Lot no. 57
Johannes Cardon (1614-1656) Putti playing with a goat Terracotta bas-relief Signed Johannes Cardon fecit Dim. 30.6 x 51 cm (Damage and restoration) Our model is probably a preparatory sketch for a marble. This marble was itself used as a model for a grisaille painting by the Flemish artist Piat Joseph Sauvage (1744-1818), which was sold in Paris in 1989. Although very similar, there are significant differences between our terracotta and Sauvage's trompe l'oeil. Johannes Cardon himself therefore made certain variations when transcribing the scene into marble.
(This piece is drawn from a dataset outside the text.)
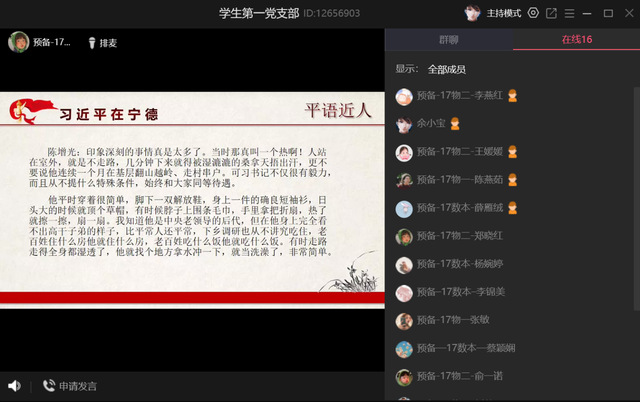Screen dimensions: 640x402
Task: Open the settings hexagon icon
Action: click(x=533, y=13)
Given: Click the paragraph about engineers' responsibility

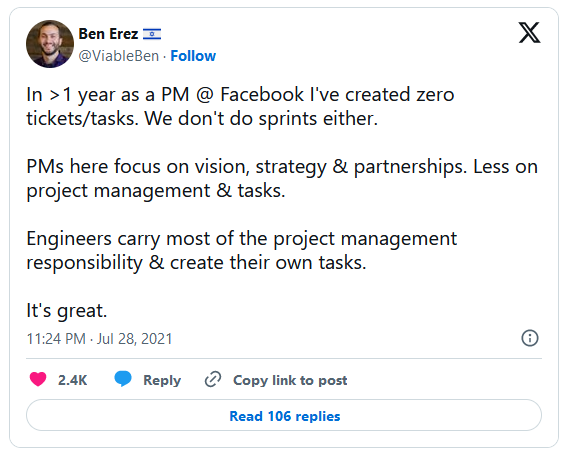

Johannes Cardon has taken up the codes of representations of bacchanals of young intrepid lovers, used, among others, by Gerard van Opstal (1594-1668), François Duquesnoy (1597-1643), and later in France by Claude Michel, known as Clodion (1738-1814). Son and pupil of Forci Cardon, a sculptor born in Arras, and brother of the Antwerp sculptor Servais or Servaes Cardon, Johannes or Jean Cardon was born in Antwerp at the very beginning of the 17th century. A master of both wood and terracotta, Johannes created the choir stalls at the Benedictine Abbey in Afflighem-lez-Bruxelles and the tabernacle for the altar at Saint-Rombaut Cathedral in Mechelen. In 1643, the sculptor became a Freemason of the Guild of Saint-Luc. A forerunner at the time, the artist adopted a refined style, characteristic of the late Baroque that spread widely in the Southern Netherlands around 1670. We know of very few works by this artist, who is sometimes mistaken for a namesake, born in Douai in 1605 or 1612 and the son of Jacques Cardon. His most famous works are two terracotta Virgins with Child dating from 1643, one in the Royal Museum of Fine Arts in Antwerp (inv. 55 - CVH11B), the other in the Royal Museums of Fine Arts of Belgium in Brussels (inv. 11463).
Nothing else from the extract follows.